#### Goal of the exercise:
All of the records should be restated word for word.

━━━━━ Dataset content

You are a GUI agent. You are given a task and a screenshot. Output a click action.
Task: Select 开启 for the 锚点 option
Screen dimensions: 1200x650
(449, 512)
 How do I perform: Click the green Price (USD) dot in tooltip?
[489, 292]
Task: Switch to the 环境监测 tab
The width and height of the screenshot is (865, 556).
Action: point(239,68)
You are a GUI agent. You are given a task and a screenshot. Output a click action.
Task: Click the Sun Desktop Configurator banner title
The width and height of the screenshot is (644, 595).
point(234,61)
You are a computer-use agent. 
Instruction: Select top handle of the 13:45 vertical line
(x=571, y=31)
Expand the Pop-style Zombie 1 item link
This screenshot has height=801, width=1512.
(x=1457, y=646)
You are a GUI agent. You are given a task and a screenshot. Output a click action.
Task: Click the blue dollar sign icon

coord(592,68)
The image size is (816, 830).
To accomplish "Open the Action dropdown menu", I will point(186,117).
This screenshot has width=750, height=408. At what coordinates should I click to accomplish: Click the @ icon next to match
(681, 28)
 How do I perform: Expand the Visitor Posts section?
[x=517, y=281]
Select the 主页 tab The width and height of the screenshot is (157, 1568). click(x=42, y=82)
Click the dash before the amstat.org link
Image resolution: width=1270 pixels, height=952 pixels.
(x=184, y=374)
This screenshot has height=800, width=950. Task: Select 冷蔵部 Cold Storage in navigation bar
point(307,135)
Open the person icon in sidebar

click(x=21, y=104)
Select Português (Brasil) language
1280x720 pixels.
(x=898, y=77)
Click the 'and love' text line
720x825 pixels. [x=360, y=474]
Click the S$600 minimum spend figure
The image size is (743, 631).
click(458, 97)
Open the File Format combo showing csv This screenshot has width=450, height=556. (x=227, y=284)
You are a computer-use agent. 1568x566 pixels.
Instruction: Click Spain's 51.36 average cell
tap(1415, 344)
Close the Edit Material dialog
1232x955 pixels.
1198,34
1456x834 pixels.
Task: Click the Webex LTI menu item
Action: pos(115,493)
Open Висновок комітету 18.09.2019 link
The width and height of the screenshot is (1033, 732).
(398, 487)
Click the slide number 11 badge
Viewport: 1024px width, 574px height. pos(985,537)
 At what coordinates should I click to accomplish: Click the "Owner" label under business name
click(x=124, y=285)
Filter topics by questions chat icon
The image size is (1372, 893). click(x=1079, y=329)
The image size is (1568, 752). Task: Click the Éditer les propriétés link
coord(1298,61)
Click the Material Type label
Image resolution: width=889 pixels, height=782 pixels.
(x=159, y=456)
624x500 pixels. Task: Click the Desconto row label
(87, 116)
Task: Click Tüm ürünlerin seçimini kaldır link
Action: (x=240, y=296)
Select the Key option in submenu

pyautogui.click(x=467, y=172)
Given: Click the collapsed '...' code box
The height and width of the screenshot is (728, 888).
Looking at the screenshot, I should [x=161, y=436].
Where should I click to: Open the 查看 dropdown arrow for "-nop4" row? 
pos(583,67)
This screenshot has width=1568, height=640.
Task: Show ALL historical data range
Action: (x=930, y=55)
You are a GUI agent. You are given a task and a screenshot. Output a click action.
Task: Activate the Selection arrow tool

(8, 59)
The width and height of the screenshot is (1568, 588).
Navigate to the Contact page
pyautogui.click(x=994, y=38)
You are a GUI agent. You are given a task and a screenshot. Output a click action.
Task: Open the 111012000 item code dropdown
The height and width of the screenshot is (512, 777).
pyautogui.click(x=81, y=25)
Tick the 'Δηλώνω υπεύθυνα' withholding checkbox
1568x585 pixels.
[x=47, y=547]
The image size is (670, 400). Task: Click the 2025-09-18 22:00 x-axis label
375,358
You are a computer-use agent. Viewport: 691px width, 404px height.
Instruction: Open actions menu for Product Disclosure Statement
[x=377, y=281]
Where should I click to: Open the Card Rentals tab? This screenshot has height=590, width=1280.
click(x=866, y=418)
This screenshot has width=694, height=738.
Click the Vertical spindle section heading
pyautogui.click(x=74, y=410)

━━━━━━━━━━

#### Completed task:
You are a GUI agent. You are given a task and a screenshot. Output a click action.
Task: Select 开启 for the 锚点 option
Screen dimensions: 1200x650
(449, 512)
 How do I perform: Click the green Price (USD) dot in tooltip?
[489, 292]
Task: Switch to the 环境监测 tab
The width and height of the screenshot is (865, 556).
Action: point(239,68)
You are a GUI agent. You are given a task and a screenshot. Output a click action.
Task: Click the Sun Desktop Configurator banner title
The width and height of the screenshot is (644, 595).
point(234,61)
You are a computer-use agent. 
Instruction: Select top handle of the 13:45 vertical line
(x=571, y=31)
Expand the Pop-style Zombie 1 item link
This screenshot has height=801, width=1512.
(x=1457, y=646)
You are a GUI agent. You are given a task and a screenshot. Output a click action.
Task: Click the blue dollar sign icon

coord(592,68)
The image size is (816, 830).
To accomplish "Open the Action dropdown menu", I will point(186,117).
This screenshot has width=750, height=408. At what coordinates should I click to accomplish: Click the @ icon next to match
(681, 28)
 How do I perform: Expand the Visitor Posts section?
[x=517, y=281]
Select the 主页 tab The width and height of the screenshot is (157, 1568). click(x=42, y=82)
Click the dash before the amstat.org link
Image resolution: width=1270 pixels, height=952 pixels.
(x=184, y=374)
This screenshot has height=800, width=950. Task: Select 冷蔵部 Cold Storage in navigation bar
point(307,135)
Open the person icon in sidebar

click(x=21, y=104)
Select Português (Brasil) language
1280x720 pixels.
(x=898, y=77)
Click the 'and love' text line
720x825 pixels. [x=360, y=474]
Click the S$600 minimum spend figure
The image size is (743, 631).
click(458, 97)
Open the File Format combo showing csv This screenshot has width=450, height=556. (x=227, y=284)
You are a computer-use agent. 1568x566 pixels.
Instruction: Click Spain's 51.36 average cell
tap(1415, 344)
Close the Edit Material dialog
1232x955 pixels.
1198,34
1456x834 pixels.
Task: Click the Webex LTI menu item
Action: pos(115,493)
Open Висновок комітету 18.09.2019 link
The width and height of the screenshot is (1033, 732).
(398, 487)
Click the slide number 11 badge
Viewport: 1024px width, 574px height. pos(985,537)
 At what coordinates should I click to accomplish: Click the "Owner" label under business name
click(x=124, y=285)
Filter topics by questions chat icon
The image size is (1372, 893). click(x=1079, y=329)
The image size is (1568, 752). Task: Click the Éditer les propriétés link
coord(1298,61)
Click the Material Type label
Image resolution: width=889 pixels, height=782 pixels.
(x=159, y=456)
624x500 pixels. Task: Click the Desconto row label
(87, 116)
Task: Click Tüm ürünlerin seçimini kaldır link
Action: (x=240, y=296)
Select the Key option in submenu

pyautogui.click(x=467, y=172)
Given: Click the collapsed '...' code box
The height and width of the screenshot is (728, 888).
Looking at the screenshot, I should [x=161, y=436].
Where should I click to: Open the 查看 dropdown arrow for "-nop4" row? 
pos(583,67)
This screenshot has width=1568, height=640.
Task: Show ALL historical data range
Action: (x=930, y=55)
You are a GUI agent. You are given a task and a screenshot. Output a click action.
Task: Activate the Selection arrow tool

(8, 59)
The width and height of the screenshot is (1568, 588).
Navigate to the Contact page
pyautogui.click(x=994, y=38)
You are a GUI agent. You are given a task and a screenshot. Output a click action.
Task: Open the 111012000 item code dropdown
The height and width of the screenshot is (512, 777).
pyautogui.click(x=81, y=25)
Tick the 'Δηλώνω υπεύθυνα' withholding checkbox
1568x585 pixels.
[x=47, y=547]
The image size is (670, 400). Task: Click the 2025-09-18 22:00 x-axis label
375,358
You are a computer-use agent. Viewport: 691px width, 404px height.
Instruction: Open actions menu for Product Disclosure Statement
[x=377, y=281]
Where should I click to: Open the Card Rentals tab? This screenshot has height=590, width=1280.
click(x=866, y=418)
This screenshot has width=694, height=738.
Click the Vertical spindle section heading
pyautogui.click(x=74, y=410)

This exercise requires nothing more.